*** Begin section ***

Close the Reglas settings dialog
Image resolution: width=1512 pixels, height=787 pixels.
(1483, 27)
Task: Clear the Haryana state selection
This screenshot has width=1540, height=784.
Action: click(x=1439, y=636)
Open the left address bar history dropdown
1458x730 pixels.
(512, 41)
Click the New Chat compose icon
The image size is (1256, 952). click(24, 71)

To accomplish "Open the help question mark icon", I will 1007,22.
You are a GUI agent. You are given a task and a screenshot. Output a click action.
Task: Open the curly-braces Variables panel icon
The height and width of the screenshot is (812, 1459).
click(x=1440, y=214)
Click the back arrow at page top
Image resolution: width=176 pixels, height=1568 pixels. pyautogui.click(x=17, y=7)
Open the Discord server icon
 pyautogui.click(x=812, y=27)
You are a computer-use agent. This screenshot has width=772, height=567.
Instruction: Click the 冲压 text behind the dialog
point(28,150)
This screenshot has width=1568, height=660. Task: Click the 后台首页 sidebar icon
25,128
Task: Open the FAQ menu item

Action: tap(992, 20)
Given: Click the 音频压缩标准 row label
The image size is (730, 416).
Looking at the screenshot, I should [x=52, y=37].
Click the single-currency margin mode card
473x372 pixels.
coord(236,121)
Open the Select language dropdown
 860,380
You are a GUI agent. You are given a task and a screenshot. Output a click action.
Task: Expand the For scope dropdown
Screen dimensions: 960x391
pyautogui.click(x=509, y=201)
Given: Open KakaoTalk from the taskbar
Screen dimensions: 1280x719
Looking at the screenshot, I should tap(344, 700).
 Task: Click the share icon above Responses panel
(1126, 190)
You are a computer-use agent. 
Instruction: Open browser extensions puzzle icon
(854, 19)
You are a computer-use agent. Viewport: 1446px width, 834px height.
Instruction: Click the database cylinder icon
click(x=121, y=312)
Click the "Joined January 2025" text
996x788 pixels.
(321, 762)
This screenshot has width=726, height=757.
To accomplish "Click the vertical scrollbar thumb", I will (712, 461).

*** End section ***

WHAT THE EXERCISE ASKS: Return all lines from the data that include the string "computer".

RESULT:
You are a computer-use agent. This screenshot has width=772, height=567.
You are a computer-use agent. 
You are a computer-use agent. Viewport: 1446px width, 834px height.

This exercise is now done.